Exercise aim: Take each line of the records below that contains the string "June" and copy it.

Records for the task Block Start

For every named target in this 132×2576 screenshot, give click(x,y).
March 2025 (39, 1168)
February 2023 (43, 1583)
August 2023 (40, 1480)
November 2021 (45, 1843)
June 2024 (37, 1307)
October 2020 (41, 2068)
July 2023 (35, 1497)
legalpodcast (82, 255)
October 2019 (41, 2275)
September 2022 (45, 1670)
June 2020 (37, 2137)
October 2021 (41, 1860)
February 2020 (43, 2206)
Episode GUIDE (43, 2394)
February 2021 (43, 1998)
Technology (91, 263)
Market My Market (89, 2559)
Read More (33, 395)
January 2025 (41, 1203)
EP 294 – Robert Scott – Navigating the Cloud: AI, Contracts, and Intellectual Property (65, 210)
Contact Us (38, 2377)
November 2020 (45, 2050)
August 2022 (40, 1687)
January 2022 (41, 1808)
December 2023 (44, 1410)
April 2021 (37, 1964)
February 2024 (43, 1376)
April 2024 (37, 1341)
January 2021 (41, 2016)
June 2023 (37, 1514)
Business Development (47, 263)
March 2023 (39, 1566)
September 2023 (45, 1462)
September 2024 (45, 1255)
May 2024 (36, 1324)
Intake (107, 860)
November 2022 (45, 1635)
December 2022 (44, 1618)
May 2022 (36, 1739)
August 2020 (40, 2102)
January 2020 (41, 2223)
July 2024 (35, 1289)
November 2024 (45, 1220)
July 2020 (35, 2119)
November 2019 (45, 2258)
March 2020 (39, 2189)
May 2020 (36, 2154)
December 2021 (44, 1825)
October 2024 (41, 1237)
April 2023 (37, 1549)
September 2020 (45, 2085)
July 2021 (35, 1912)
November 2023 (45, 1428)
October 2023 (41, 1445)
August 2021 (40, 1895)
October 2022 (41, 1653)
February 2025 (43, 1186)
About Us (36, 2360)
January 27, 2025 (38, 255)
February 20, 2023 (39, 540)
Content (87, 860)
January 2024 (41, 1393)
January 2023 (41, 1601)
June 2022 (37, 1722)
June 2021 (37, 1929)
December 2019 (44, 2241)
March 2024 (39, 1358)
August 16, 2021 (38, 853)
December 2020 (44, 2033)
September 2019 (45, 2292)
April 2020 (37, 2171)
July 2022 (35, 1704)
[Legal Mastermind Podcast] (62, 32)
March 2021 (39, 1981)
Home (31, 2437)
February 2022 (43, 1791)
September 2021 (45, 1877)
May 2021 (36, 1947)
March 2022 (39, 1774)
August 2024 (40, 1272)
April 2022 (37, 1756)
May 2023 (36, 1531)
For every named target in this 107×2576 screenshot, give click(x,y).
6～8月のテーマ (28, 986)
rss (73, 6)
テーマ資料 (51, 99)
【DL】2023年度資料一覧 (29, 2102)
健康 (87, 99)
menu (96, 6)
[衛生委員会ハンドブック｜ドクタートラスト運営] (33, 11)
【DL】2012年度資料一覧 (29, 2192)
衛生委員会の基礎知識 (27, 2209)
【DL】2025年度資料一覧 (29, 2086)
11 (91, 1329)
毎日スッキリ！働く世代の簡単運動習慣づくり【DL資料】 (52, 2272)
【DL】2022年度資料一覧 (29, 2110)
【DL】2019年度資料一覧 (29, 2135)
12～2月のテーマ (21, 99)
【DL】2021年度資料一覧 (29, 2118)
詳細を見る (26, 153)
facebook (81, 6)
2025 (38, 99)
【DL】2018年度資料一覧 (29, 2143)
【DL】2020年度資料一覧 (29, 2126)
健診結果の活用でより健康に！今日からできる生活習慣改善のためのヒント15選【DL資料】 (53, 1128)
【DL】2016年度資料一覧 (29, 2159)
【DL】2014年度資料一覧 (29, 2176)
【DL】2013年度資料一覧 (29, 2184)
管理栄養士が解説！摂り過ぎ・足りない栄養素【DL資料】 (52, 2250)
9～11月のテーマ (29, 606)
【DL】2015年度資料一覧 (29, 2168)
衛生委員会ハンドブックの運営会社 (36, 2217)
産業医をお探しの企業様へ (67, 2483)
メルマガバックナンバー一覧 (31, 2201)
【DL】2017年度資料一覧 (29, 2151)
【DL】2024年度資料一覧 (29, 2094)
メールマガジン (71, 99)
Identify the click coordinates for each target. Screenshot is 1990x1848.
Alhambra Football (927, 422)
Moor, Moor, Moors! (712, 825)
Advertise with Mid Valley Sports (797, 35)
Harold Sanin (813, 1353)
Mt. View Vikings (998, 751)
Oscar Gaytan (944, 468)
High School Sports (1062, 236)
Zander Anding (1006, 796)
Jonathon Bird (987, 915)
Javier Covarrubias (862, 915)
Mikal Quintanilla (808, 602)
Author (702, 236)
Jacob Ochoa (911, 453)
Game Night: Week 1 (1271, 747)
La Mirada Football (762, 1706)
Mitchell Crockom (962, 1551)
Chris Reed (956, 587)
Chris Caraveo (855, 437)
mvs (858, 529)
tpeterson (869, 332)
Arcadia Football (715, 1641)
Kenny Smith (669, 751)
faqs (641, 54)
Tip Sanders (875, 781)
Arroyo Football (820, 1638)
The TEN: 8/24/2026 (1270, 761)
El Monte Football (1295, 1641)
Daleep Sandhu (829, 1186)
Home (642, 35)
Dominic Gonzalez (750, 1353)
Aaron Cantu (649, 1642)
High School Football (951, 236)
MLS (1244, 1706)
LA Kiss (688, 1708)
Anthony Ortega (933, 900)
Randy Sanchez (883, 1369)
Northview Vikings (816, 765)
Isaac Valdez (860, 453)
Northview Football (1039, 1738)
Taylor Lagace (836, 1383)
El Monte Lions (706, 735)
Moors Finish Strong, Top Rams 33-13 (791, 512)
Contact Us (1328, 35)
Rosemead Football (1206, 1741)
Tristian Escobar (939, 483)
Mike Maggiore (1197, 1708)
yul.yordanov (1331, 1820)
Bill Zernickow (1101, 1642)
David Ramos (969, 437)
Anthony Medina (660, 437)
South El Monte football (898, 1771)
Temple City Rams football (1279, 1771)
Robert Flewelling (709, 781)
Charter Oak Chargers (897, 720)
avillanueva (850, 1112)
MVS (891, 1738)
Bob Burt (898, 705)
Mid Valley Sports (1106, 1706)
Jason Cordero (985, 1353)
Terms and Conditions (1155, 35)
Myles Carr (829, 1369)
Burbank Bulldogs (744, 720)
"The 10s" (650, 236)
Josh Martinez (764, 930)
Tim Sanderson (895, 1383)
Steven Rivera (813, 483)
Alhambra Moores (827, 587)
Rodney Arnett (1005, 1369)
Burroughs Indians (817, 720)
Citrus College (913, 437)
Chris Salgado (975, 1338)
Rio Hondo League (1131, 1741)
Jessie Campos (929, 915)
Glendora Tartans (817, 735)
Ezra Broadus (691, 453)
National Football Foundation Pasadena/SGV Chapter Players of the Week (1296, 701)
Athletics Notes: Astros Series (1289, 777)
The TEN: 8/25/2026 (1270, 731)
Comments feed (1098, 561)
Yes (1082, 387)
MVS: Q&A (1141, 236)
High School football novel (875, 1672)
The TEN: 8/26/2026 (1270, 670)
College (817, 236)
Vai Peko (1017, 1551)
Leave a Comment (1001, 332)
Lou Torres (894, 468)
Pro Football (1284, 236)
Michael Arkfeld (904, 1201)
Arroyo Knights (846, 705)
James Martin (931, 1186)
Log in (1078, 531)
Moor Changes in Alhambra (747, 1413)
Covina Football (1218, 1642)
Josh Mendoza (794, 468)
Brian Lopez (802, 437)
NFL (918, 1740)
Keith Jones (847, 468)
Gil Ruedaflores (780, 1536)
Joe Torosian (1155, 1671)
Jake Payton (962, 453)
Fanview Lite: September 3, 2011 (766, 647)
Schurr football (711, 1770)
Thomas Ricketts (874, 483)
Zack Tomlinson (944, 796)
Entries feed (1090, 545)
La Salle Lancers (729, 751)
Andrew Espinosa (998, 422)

Records for the task Block End

Response area:
June 2024 (37, 1307)
June 2020 (37, 2137)
June 2023 (37, 1514)
June 2022 (37, 1722)
June 2021 (37, 1929)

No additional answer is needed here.